##### Task data
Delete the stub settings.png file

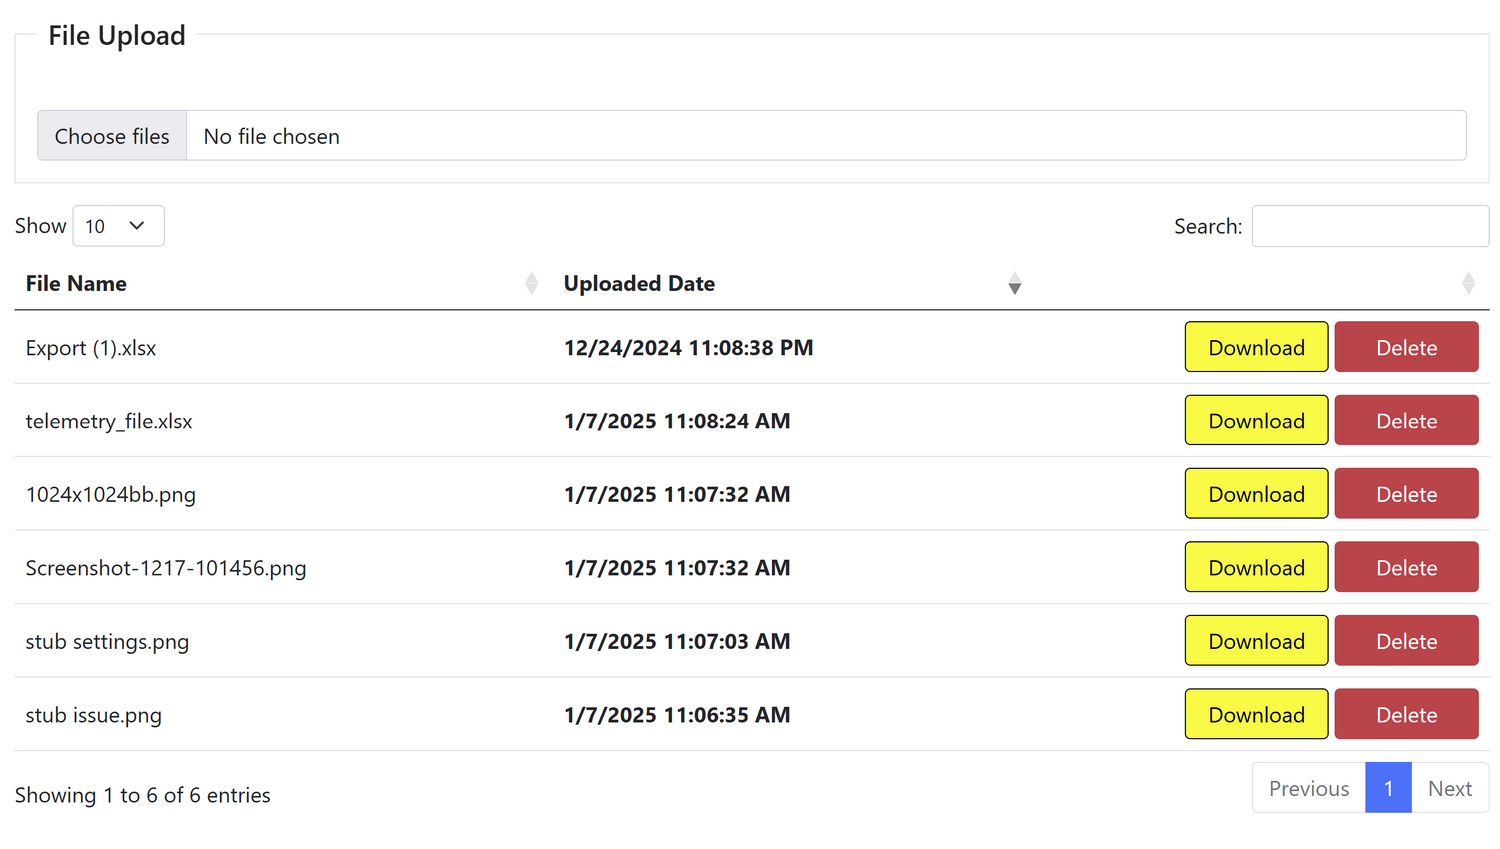pos(1406,641)
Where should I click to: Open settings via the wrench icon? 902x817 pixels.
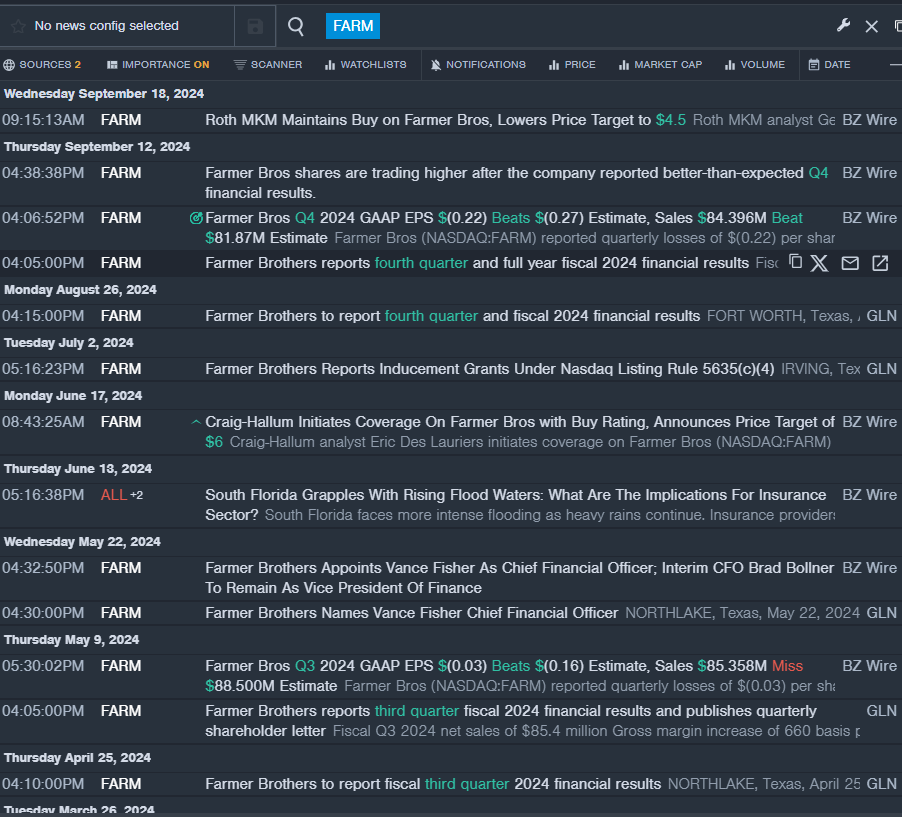coord(843,26)
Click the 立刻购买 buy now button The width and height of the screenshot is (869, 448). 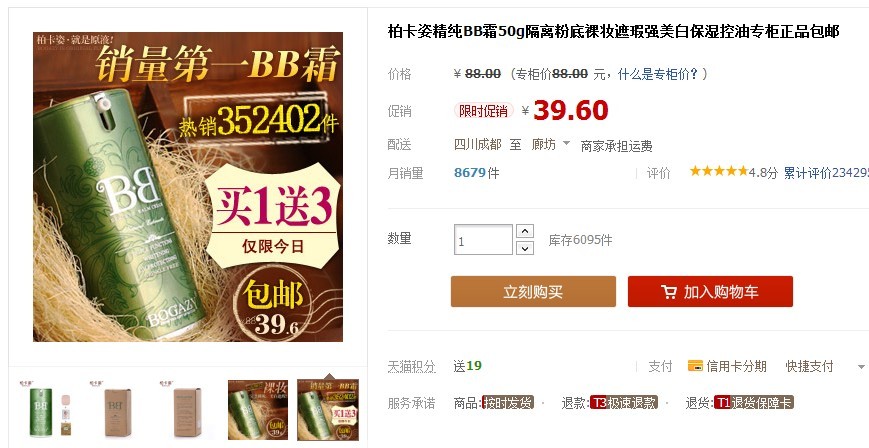click(533, 292)
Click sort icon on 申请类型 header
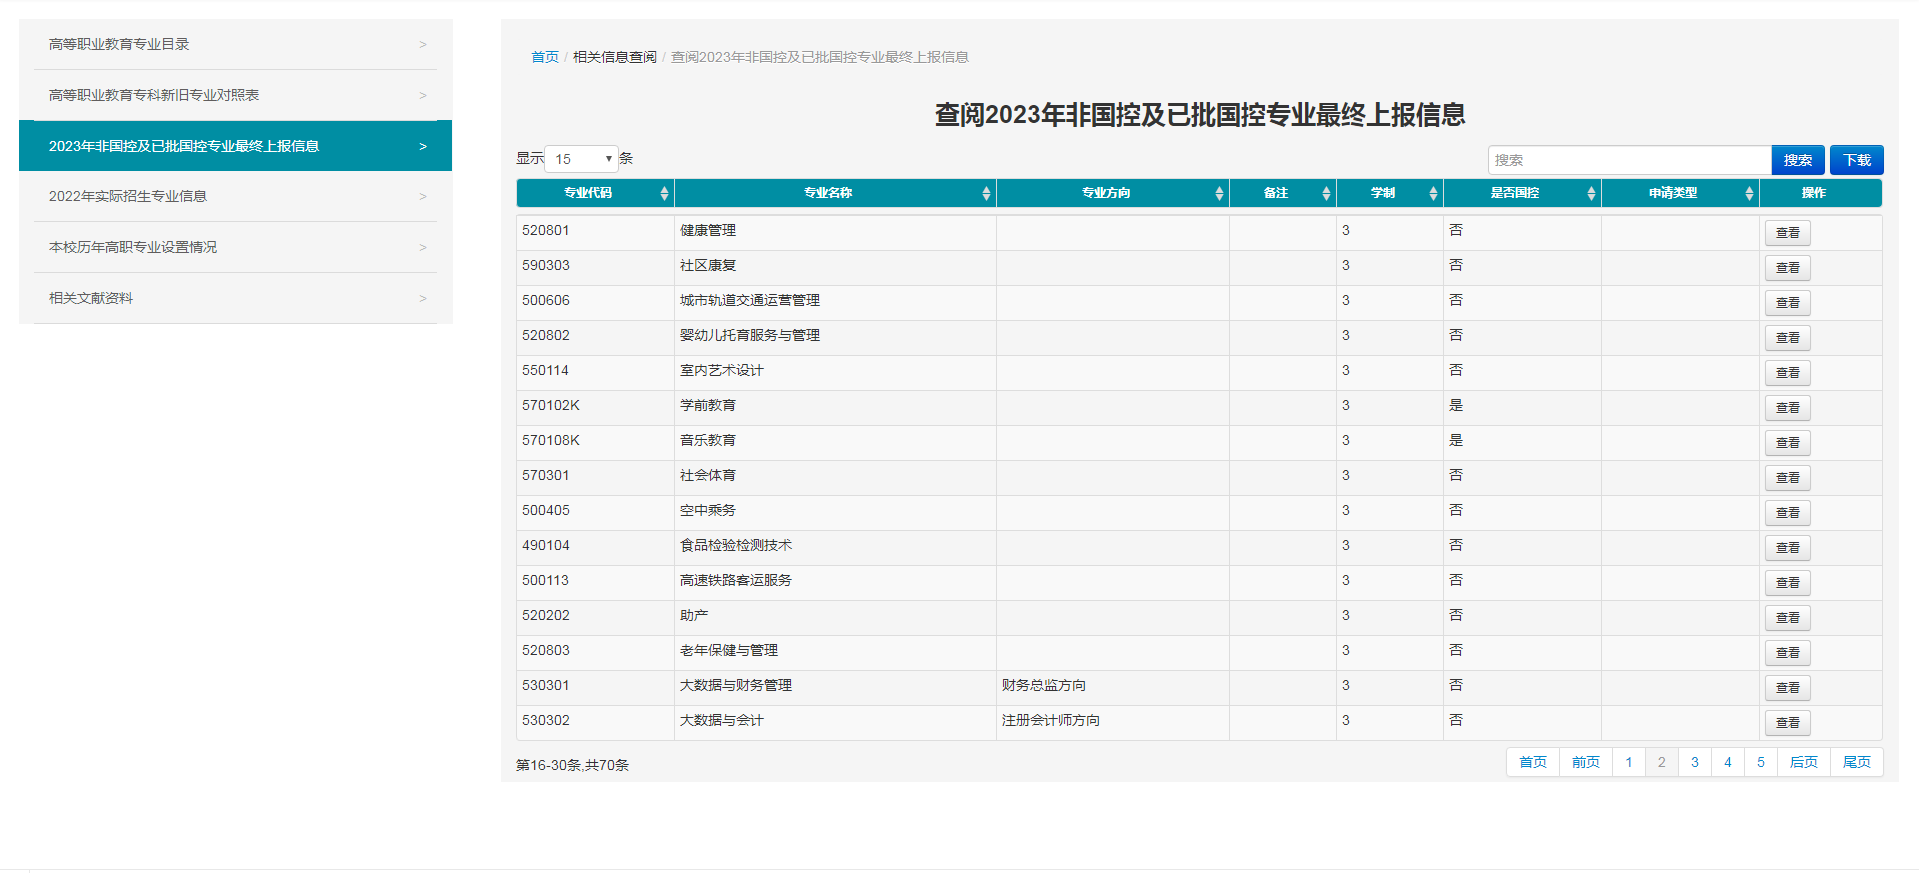This screenshot has width=1919, height=873. pos(1749,194)
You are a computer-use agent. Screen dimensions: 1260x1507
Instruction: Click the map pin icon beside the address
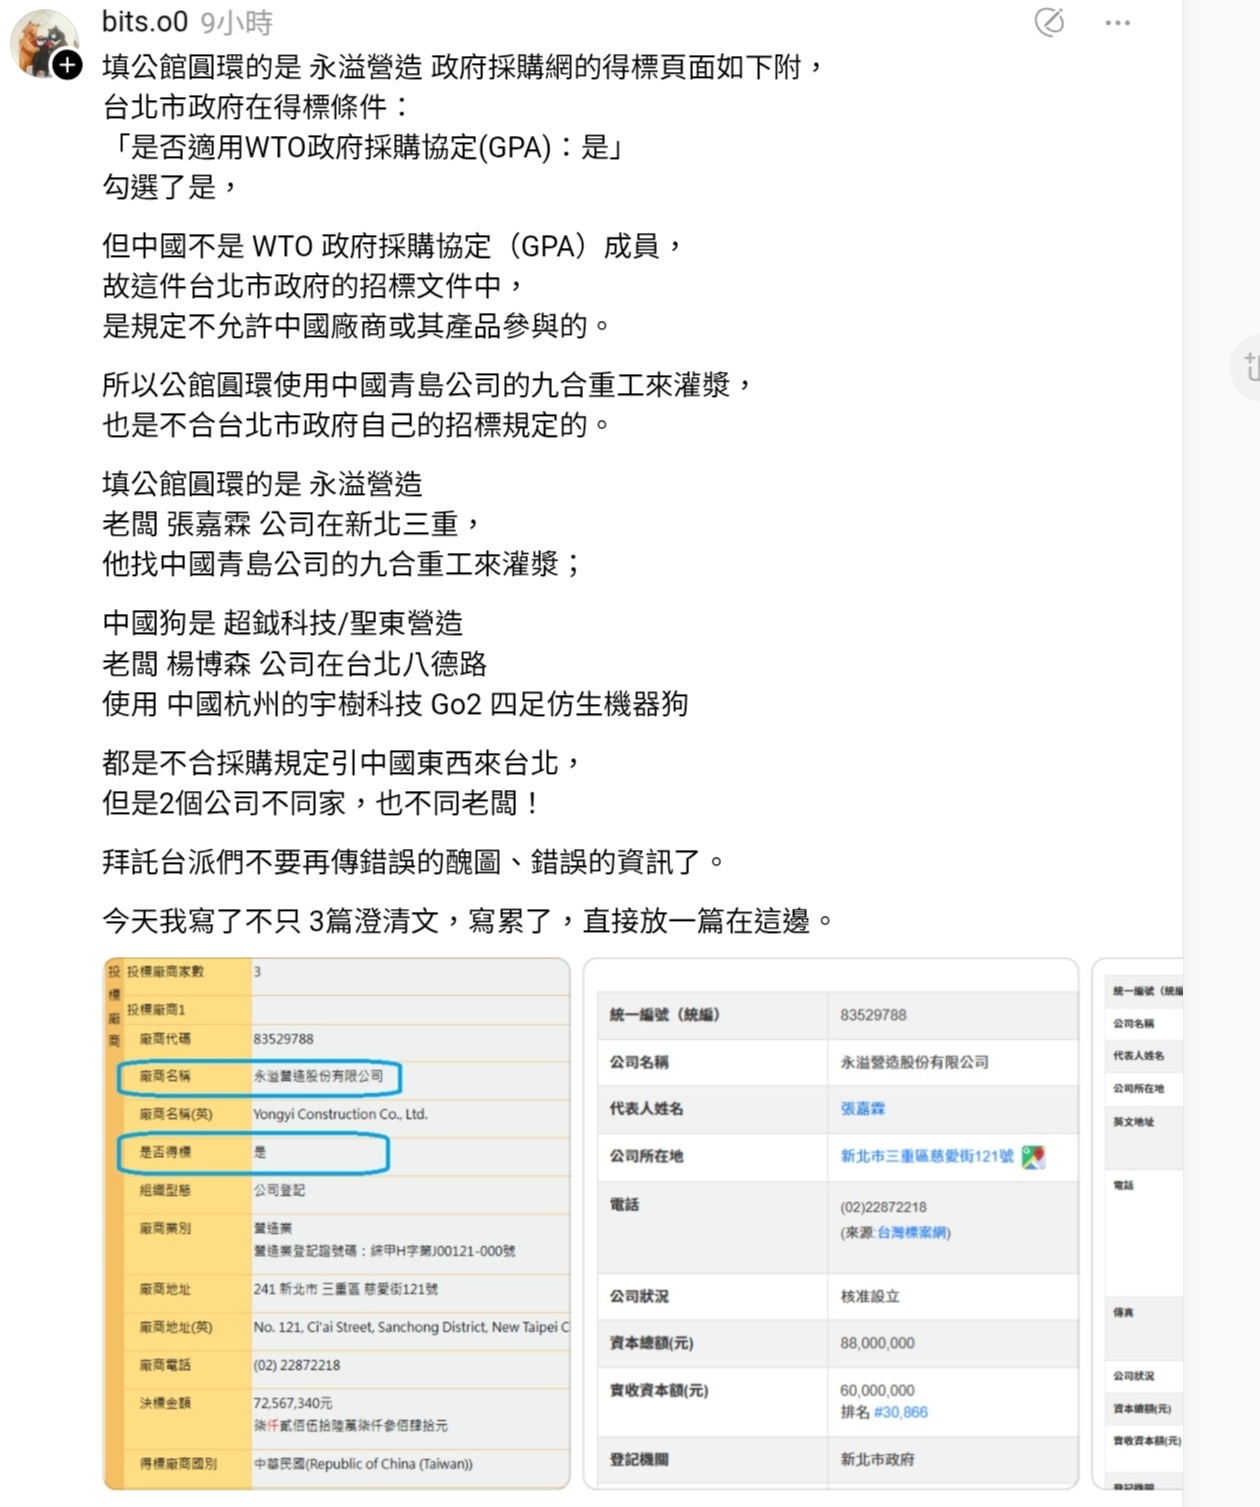click(1033, 1157)
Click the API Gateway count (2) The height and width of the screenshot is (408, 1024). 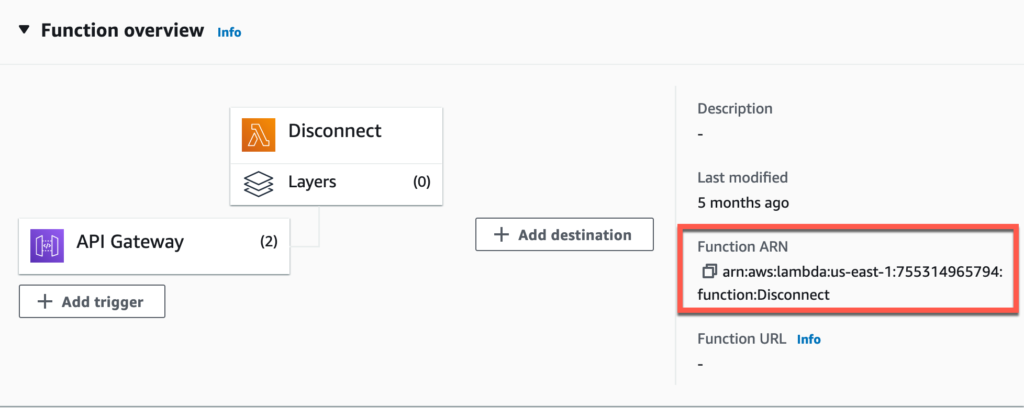tap(268, 242)
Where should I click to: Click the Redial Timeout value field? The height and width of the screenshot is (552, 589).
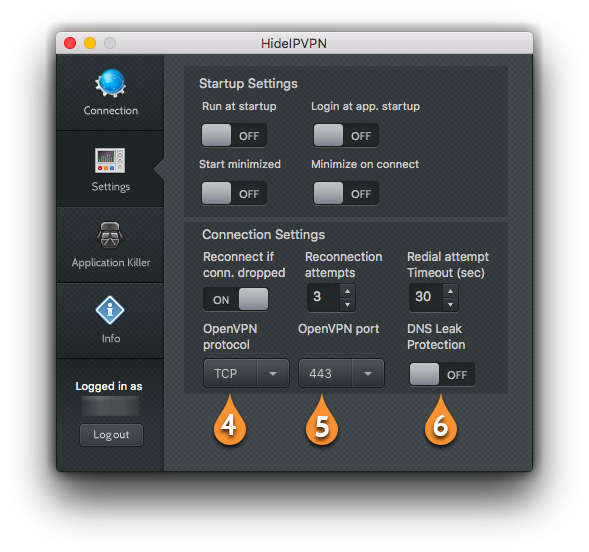(x=426, y=297)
##########
## Directions for this task
Retype precisely, and only, the lines from the one holding "Where should I click to: Click" through the final line of the data above, with the pictures omitted.

## Final answer
Where should I click to: Click the Redial Timeout value field? The height and width of the screenshot is (552, 589).
(x=426, y=297)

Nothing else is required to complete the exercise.